The reported prevalence of adrenal insufficiency varies widely in critically ill patients, depending on the population of patients studied and the diagnostic criteria. Recently, recommendations for the diagnosis and management of corticosteroid insufficiency in critically ill adult patients have been reported. So, RAI or critical illness-related corticosteroid insufficiency (CIRCI) is defined as inadequate cellular corticosteroid activity for the severity of the patient's illness [4]. In our study, the overall incidence of RAI was 77.5%. In agreement with previous studies describing the incidence of RAI in patients with sepsis or undergoing cardiac surgery, our patients on etomidate showed a higher rate of RAI (74%) than those who did not receive etomidate [6]. The diagnosis of RAI was based on current recommendations as previously reported, within 4 h after admission to the critical care unit[79].

Cardiac surgery constitutes a significantly provocative stimulus for the endogenous release of catecholamines and stress hormones. The initiation of cardiopulmonary bypass (CPB) procedure increases blood concentrations of norepinephrine, epinephrine, and cortisol[10]. In this regard, several studies have reported a rise in cortisol levels at the end of surgery that persisted in the early postoperative period, with peak values reached 4-6 hours postoperatively. This is followed by a partial return toward preoperative values at 24 hours[79]. In contrast, other reports have not shown variations in cortisol levels after CPB[11, 12].

This response may be impaired in many critically ill patients,[1, 2, 13, 14] including patients undergoing cardiac surgery with CPB. Henzen et al. studied adrenal function in patients who underwent CABG[15]. After administration of 1 μg of ACTH, the incidence of RAI was 25% and there were no increasing dose requirements of vasoactive drugs, but in that study no patients received etomidate, which could have influenced the results.
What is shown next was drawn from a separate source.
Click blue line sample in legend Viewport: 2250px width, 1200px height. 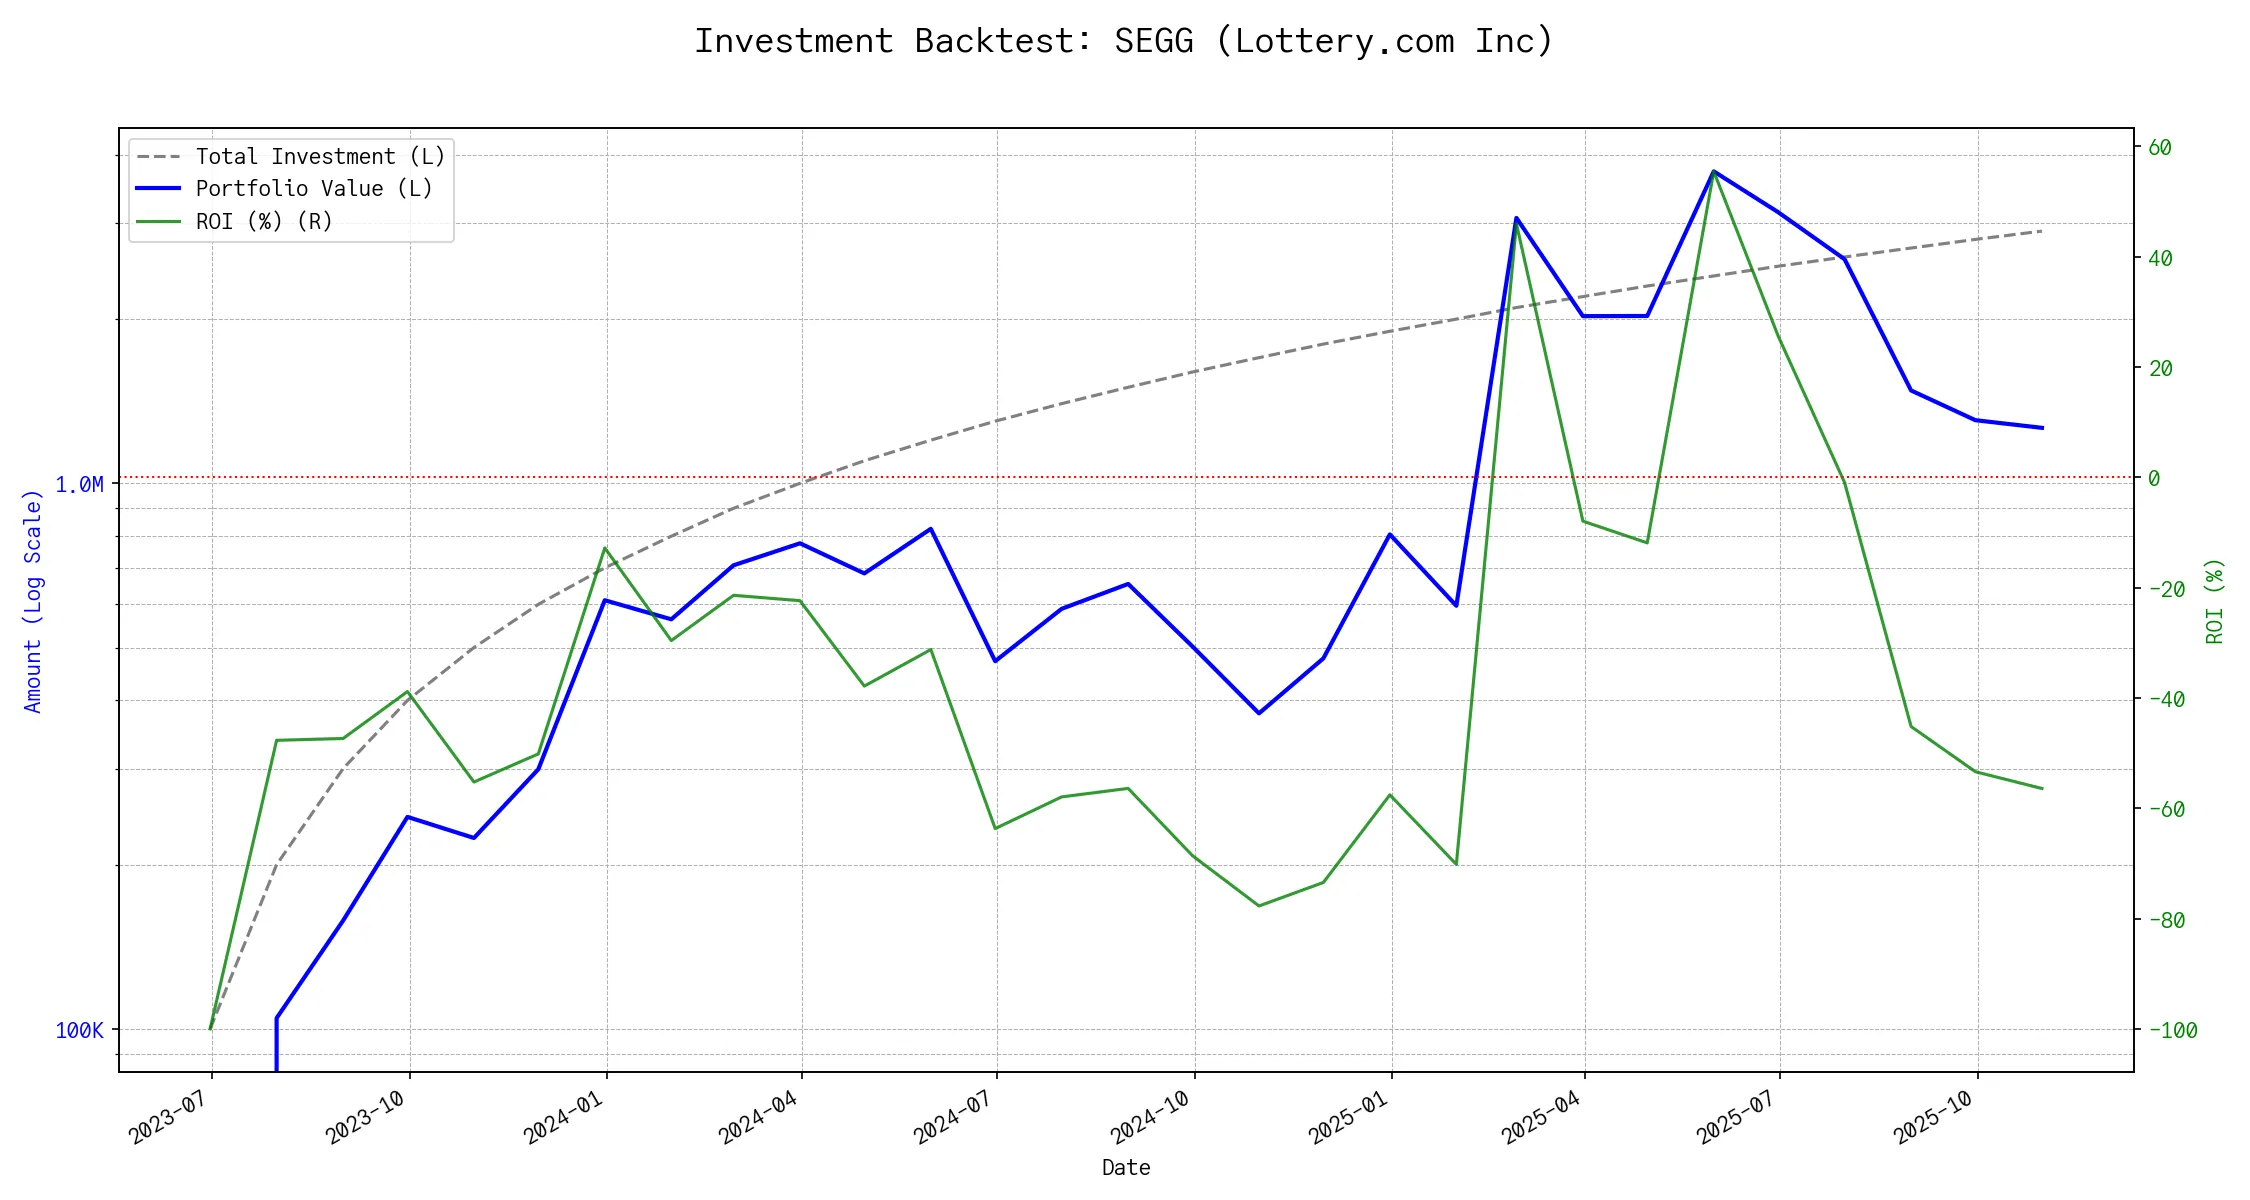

The only risk factor associated with RAI in our study was the use of etomidate after adjusting for confounder variables, including a control with propensity score. Adrenal suppression in humans with induction doses of etomidate has been shown in several studies,[6, 1618] suggesting suppression persisting for at least 24 h following cardiac surgery[19]. Etomidate temporarily impairs cortisol synthesis[6]. This drug has a very important role in the safe induction of unstable patients, but may impair haemodynamic status through cortisol inhibition. Notably, RAI and lower cortisol levels were related to increased need for vasoactives drugs in the early postoperative period, as well as in patients with traumatic brain injury[1]. Glucocorticoids promote the maintenance of cardiac contractility and vascular tone and decrease the production of nitric oxide, a major vasorelaxant and modulator of vascular permeability[20]. Therefore, factors affecting the release and action of cortisol may modify the hemodynamic response to stress.
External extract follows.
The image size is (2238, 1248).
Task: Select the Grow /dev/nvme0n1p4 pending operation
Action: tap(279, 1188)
Because of its cortisol-inhibiting effect, the anesthetic induction agent etomidate should be used with caution in elderly patients undergoing elective cardiac surgery[21, 22]. We studied an elderly population undergoing CPB, and more pronounced RAI was observed in patients over 60 years compared with their younger counterparts. It is known that adrenal response is decreased in this population. Thus, it is plausible that the effect of etomidate could have been magnified in these patients. Future studies are needed to clarify this issue.

This study has certain limitations. Etomidate was used according to anesthetist criteria, which may have introduced a bias in the final results. We used a propensity analysis in order to elucidate whether prescription of this drug was influenced by other clinical data. Logistic regression model confirmed that etomidate use was an independent risk factor for RAI after adjusting for propensity score and other confounding variables.

In conclusion, both RAI and lower cortisol levels were associated with increased need for vasoactive drugs in elective cardiac surgery patients undergoing CPB. The use of etomidate should be minimized in elective cardiac surgery in order to decrease the hemodynamic disorders in postoperative patients.